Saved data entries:
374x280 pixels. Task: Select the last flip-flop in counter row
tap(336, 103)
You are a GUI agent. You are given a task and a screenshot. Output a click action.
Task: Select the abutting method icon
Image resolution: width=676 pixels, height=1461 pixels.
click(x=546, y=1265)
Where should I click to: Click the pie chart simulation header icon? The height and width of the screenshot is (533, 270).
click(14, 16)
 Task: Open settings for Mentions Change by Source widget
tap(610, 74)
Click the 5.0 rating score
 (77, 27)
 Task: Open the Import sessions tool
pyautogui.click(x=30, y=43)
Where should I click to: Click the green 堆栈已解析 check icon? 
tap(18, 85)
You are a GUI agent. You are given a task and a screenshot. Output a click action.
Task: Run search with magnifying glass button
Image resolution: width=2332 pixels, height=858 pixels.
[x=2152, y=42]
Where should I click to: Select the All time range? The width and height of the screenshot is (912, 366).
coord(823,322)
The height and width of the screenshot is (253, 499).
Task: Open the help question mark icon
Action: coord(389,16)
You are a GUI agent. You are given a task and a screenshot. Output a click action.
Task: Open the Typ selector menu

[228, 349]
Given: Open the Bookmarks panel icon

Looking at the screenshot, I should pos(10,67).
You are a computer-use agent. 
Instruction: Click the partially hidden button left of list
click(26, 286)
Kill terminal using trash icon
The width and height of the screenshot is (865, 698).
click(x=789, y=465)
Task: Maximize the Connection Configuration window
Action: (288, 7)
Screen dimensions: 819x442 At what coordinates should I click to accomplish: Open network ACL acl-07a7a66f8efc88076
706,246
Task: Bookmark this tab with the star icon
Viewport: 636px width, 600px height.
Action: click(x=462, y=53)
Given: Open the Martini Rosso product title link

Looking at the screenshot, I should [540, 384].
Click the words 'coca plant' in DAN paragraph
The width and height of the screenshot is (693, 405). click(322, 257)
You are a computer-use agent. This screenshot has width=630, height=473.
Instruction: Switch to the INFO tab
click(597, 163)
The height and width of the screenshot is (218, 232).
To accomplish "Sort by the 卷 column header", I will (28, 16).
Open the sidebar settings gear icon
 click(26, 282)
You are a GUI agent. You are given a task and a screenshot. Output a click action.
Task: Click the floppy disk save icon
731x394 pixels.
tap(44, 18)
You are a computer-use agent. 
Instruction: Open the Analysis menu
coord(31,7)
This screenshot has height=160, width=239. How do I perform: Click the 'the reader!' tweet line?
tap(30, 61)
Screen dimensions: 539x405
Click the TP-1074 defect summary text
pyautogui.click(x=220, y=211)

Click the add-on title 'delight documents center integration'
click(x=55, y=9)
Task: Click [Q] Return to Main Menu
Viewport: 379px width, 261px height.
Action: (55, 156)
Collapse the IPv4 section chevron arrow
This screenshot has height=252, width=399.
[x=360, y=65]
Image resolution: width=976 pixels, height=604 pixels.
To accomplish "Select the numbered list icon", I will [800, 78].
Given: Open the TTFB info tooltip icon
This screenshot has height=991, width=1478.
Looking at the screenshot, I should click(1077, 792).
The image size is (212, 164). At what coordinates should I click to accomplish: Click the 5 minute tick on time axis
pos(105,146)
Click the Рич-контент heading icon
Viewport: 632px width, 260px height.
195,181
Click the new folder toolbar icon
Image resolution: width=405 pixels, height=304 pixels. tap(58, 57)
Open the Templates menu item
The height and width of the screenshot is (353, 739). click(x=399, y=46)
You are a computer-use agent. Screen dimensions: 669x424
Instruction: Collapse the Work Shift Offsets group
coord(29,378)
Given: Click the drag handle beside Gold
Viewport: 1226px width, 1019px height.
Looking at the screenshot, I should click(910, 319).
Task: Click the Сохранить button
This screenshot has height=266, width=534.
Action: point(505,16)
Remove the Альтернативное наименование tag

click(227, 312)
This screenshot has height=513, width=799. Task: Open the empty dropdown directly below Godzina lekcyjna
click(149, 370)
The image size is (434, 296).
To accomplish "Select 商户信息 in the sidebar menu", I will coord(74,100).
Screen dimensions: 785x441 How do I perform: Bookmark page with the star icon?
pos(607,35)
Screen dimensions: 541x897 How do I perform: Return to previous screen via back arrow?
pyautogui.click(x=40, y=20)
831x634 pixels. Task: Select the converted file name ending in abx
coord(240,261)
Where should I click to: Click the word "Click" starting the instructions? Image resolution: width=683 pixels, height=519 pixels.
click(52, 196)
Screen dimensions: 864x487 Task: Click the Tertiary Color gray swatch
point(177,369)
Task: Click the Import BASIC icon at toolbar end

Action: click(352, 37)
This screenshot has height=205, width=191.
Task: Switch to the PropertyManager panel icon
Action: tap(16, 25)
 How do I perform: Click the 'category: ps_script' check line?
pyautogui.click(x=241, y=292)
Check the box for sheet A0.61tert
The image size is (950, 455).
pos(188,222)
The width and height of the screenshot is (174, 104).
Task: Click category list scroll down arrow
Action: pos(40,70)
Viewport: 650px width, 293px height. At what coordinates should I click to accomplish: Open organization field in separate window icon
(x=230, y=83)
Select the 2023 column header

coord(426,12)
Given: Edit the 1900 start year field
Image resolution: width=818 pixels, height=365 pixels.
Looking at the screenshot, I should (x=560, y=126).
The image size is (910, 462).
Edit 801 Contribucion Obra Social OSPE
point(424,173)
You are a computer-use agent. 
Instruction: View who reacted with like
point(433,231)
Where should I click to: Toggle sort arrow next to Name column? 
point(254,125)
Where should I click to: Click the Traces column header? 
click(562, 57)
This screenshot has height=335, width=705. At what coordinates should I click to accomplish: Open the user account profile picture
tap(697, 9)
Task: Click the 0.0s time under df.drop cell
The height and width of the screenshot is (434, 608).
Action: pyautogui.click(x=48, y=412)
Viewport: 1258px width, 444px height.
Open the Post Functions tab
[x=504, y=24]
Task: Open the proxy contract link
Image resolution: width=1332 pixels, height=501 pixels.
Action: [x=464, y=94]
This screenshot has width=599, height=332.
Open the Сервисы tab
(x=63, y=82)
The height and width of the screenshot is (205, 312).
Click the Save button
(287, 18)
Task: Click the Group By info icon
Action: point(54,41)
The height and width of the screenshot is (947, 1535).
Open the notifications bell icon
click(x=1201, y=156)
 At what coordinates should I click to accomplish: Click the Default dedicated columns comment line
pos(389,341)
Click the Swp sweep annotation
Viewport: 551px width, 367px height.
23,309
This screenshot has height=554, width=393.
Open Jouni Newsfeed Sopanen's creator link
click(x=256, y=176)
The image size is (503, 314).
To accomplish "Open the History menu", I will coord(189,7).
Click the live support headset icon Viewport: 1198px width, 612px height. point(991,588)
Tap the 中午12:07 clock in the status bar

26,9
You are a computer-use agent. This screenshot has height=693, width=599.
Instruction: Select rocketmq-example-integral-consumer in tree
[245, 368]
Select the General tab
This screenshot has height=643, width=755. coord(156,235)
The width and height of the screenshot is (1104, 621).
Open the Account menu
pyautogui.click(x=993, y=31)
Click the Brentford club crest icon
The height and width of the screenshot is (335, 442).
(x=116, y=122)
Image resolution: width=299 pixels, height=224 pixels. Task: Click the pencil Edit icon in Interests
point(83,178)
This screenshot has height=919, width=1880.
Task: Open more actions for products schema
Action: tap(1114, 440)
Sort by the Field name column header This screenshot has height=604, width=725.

WORK TASK: Retype all the records, matching them exactly.

SOLUTION:
374x280 pixels. Task: Select the last flip-flop in counter row
tap(336, 103)
You are a GUI agent. You are given a task and a screenshot. Output a click action.
Task: Select the abutting method icon
Image resolution: width=676 pixels, height=1461 pixels.
click(x=546, y=1265)
Where should I click to: Click the pie chart simulation header icon? The height and width of the screenshot is (533, 270).
click(14, 16)
 Task: Open settings for Mentions Change by Source widget
tap(610, 74)
Click the 5.0 rating score
 (77, 27)
 Task: Open the Import sessions tool
pyautogui.click(x=30, y=43)
Where should I click to: Click the green 堆栈已解析 check icon? 
tap(18, 85)
You are a GUI agent. You are given a task and a screenshot. Output a click action.
Task: Run search with magnifying glass button
Image resolution: width=2332 pixels, height=858 pixels.
[x=2152, y=42]
Where should I click to: Select the All time range? The width and height of the screenshot is (912, 366).
coord(823,322)
The height and width of the screenshot is (253, 499).
Task: Open the help question mark icon
Action: coord(389,16)
You are a GUI agent. You are given a task and a screenshot. Output a click action.
Task: Open the Typ selector menu

[228, 349]
Given: Open the Bookmarks panel icon

Looking at the screenshot, I should pos(10,67).
You are a computer-use agent. 
Instruction: Click the partially hidden button left of list
click(26, 286)
Kill terminal using trash icon
The width and height of the screenshot is (865, 698).
click(x=789, y=465)
Task: Maximize the Connection Configuration window
Action: (288, 7)
Screen dimensions: 819x442 At what coordinates should I click to accomplish: Open network ACL acl-07a7a66f8efc88076
706,246
Task: Bookmark this tab with the star icon
Viewport: 636px width, 600px height.
Action: click(x=462, y=53)
Given: Open the Martini Rosso product title link

Looking at the screenshot, I should [540, 384].
Click the words 'coca plant' in DAN paragraph
The width and height of the screenshot is (693, 405). click(322, 257)
You are a computer-use agent. This screenshot has width=630, height=473.
Instruction: Switch to the INFO tab
click(597, 163)
The height and width of the screenshot is (218, 232).
To accomplish "Sort by the 卷 column header", I will (28, 16).
Open the sidebar settings gear icon
 click(26, 282)
You are a GUI agent. You are given a task and a screenshot. Output a click action.
Task: Click the floppy disk save icon
731x394 pixels.
tap(44, 18)
You are a computer-use agent. 
Instruction: Open the Analysis menu
coord(31,7)
This screenshot has height=160, width=239. How do I perform: Click the 'the reader!' tweet line?
tap(30, 61)
Screen dimensions: 539x405
Click the TP-1074 defect summary text
pyautogui.click(x=220, y=211)

Click the add-on title 'delight documents center integration'
click(x=55, y=9)
Task: Click [Q] Return to Main Menu
Viewport: 379px width, 261px height.
Action: (55, 156)
Collapse the IPv4 section chevron arrow
This screenshot has height=252, width=399.
[x=360, y=65]
Image resolution: width=976 pixels, height=604 pixels.
To accomplish "Select the numbered list icon", I will [800, 78].
Given: Open the TTFB info tooltip icon
This screenshot has height=991, width=1478.
Looking at the screenshot, I should click(1077, 792).
The image size is (212, 164). At what coordinates should I click to accomplish: Click the 5 minute tick on time axis
pos(105,146)
Click the Рич-контент heading icon
Viewport: 632px width, 260px height.
195,181
Click the new folder toolbar icon
Image resolution: width=405 pixels, height=304 pixels. tap(58, 57)
Open the Templates menu item
The height and width of the screenshot is (353, 739). click(x=399, y=46)
You are a computer-use agent. Screen dimensions: 669x424
Instruction: Collapse the Work Shift Offsets group
coord(29,378)
Given: Click the drag handle beside Gold
Viewport: 1226px width, 1019px height.
Looking at the screenshot, I should click(910, 319).
Task: Click the Сохранить button
This screenshot has height=266, width=534.
Action: point(505,16)
Remove the Альтернативное наименование tag

click(227, 312)
This screenshot has height=513, width=799. Task: Open the empty dropdown directly below Godzina lekcyjna
click(149, 370)
The image size is (434, 296).
To accomplish "Select 商户信息 in the sidebar menu", I will coord(74,100).
Screen dimensions: 785x441 How do I perform: Bookmark page with the star icon?
pos(607,35)
Screen dimensions: 541x897 How do I perform: Return to previous screen via back arrow?
pyautogui.click(x=40, y=20)
831x634 pixels. Task: Select the converted file name ending in abx
coord(240,261)
Where should I click to: Click the word "Click" starting the instructions? Image resolution: width=683 pixels, height=519 pixels.
click(52, 196)
Screen dimensions: 864x487 Task: Click the Tertiary Color gray swatch
point(177,369)
Task: Click the Import BASIC icon at toolbar end

Action: click(352, 37)
This screenshot has height=205, width=191.
Task: Switch to the PropertyManager panel icon
Action: tap(16, 25)
 How do I perform: Click the 'category: ps_script' check line?
pyautogui.click(x=241, y=292)
Check the box for sheet A0.61tert
The image size is (950, 455).
pos(188,222)
The width and height of the screenshot is (174, 104).
Task: Click category list scroll down arrow
Action: pos(40,70)
Viewport: 650px width, 293px height. At what coordinates should I click to accomplish: Open organization field in separate window icon
(x=230, y=83)
Select the 2023 column header

coord(426,12)
Given: Edit the 1900 start year field
Image resolution: width=818 pixels, height=365 pixels.
Looking at the screenshot, I should (x=560, y=126).
The image size is (910, 462).
Edit 801 Contribucion Obra Social OSPE
point(424,173)
You are a computer-use agent. 
Instruction: View who reacted with like
point(433,231)
Where should I click to: Toggle sort arrow next to Name column? 
point(254,125)
Where should I click to: Click the Traces column header? 
click(562, 57)
This screenshot has height=335, width=705. At what coordinates should I click to accomplish: Open the user account profile picture
tap(697, 9)
Task: Click the 0.0s time under df.drop cell
The height and width of the screenshot is (434, 608).
Action: pyautogui.click(x=48, y=412)
Viewport: 1258px width, 444px height.
Open the Post Functions tab
[x=504, y=24]
Task: Open the proxy contract link
Image resolution: width=1332 pixels, height=501 pixels.
Action: [x=464, y=94]
This screenshot has width=599, height=332.
Open the Сервисы tab
(x=63, y=82)
The height and width of the screenshot is (205, 312).
Click the Save button
(287, 18)
Task: Click the Group By info icon
Action: point(54,41)
The height and width of the screenshot is (947, 1535).
Open the notifications bell icon
click(x=1201, y=156)
 At what coordinates should I click to accomplish: Click the Default dedicated columns comment line
pos(389,341)
Click the Swp sweep annotation
Viewport: 551px width, 367px height.
23,309
This screenshot has height=554, width=393.
Open Jouni Newsfeed Sopanen's creator link
click(x=256, y=176)
The image size is (503, 314).
To accomplish "Open the History menu", I will coord(189,7).
Click the live support headset icon Viewport: 1198px width, 612px height. point(991,588)
Tap the 中午12:07 clock in the status bar

26,9
You are a computer-use agent. This screenshot has height=693, width=599.
Instruction: Select rocketmq-example-integral-consumer in tree
[245, 368]
Select the General tab
This screenshot has height=643, width=755. coord(156,235)
The width and height of the screenshot is (1104, 621).
Open the Account menu
pyautogui.click(x=993, y=31)
Click the Brentford club crest icon
The height and width of the screenshot is (335, 442).
(x=116, y=122)
Image resolution: width=299 pixels, height=224 pixels. Task: Click the pencil Edit icon in Interests
point(83,178)
This screenshot has height=919, width=1880.
Task: Open more actions for products schema
Action: tap(1114, 440)
Sort by the Field name column header This screenshot has height=604, width=725.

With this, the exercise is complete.